Your answer needs to include each line of the records in which the string "computer" can be found.

--------

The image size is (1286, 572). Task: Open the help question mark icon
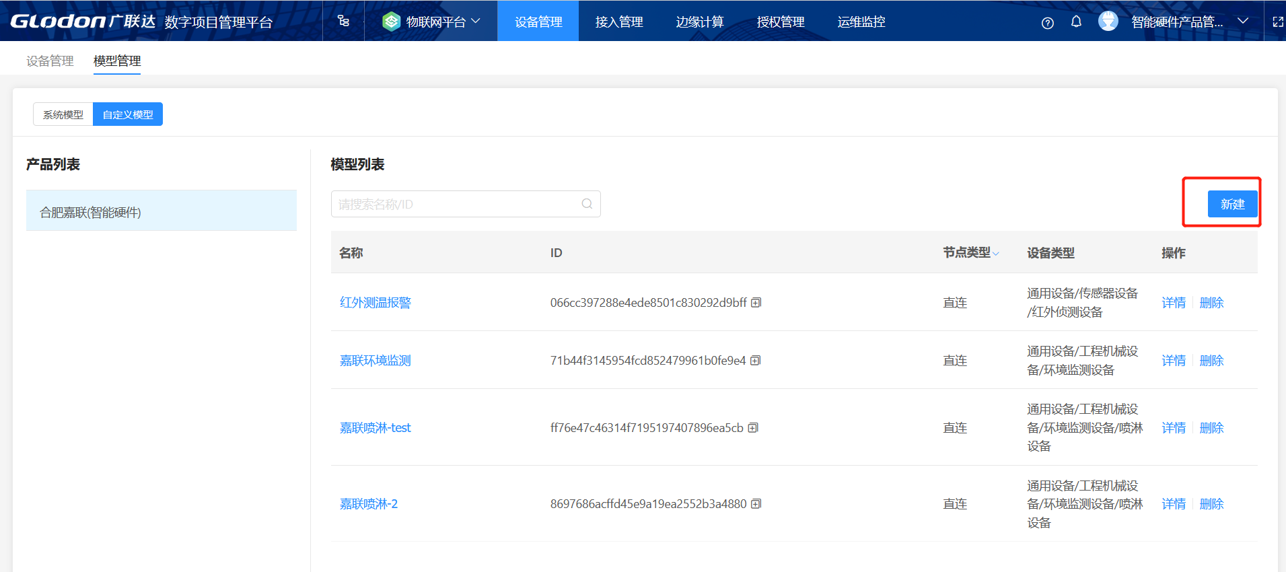click(x=1047, y=23)
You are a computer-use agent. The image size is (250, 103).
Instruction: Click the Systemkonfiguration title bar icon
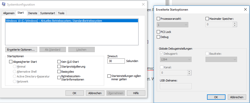pos(4,5)
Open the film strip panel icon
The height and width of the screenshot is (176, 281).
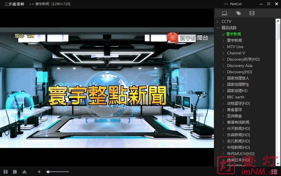(x=252, y=13)
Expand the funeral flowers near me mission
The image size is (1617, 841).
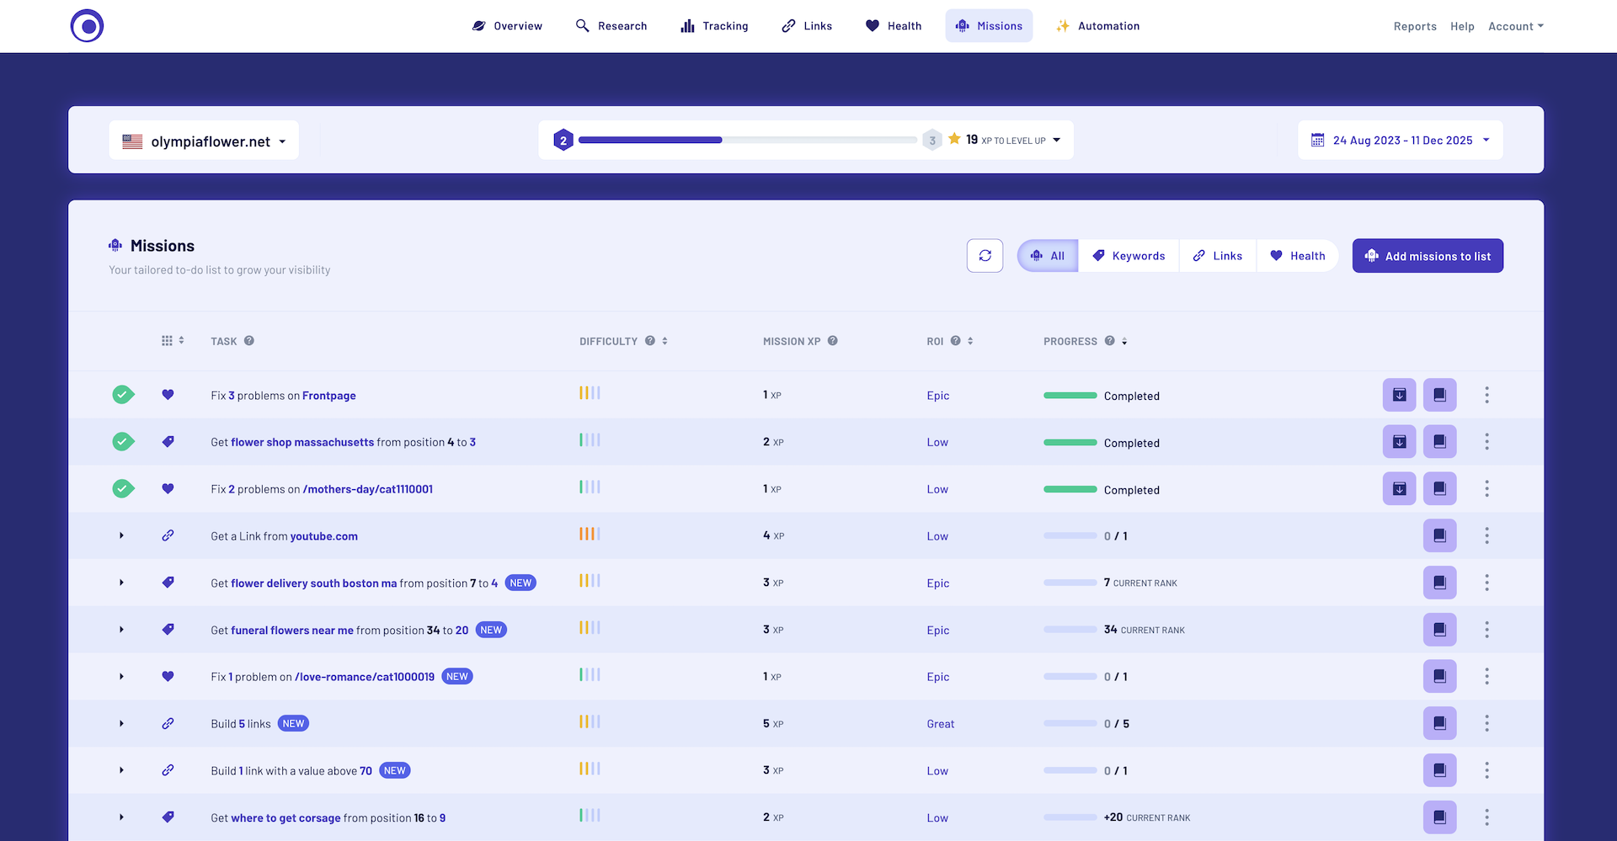[121, 630]
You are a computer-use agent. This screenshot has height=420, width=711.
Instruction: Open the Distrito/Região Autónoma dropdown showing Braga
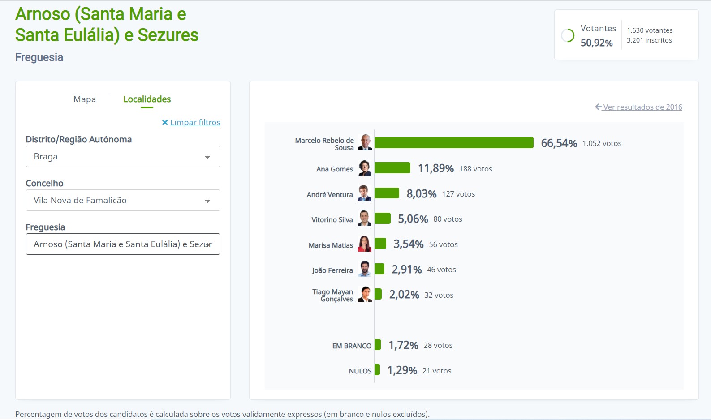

--------

Task answer
You are a computer-use agent. The image size is (250, 103).
You are a computer-use agent. This screenshot has height=420, width=711.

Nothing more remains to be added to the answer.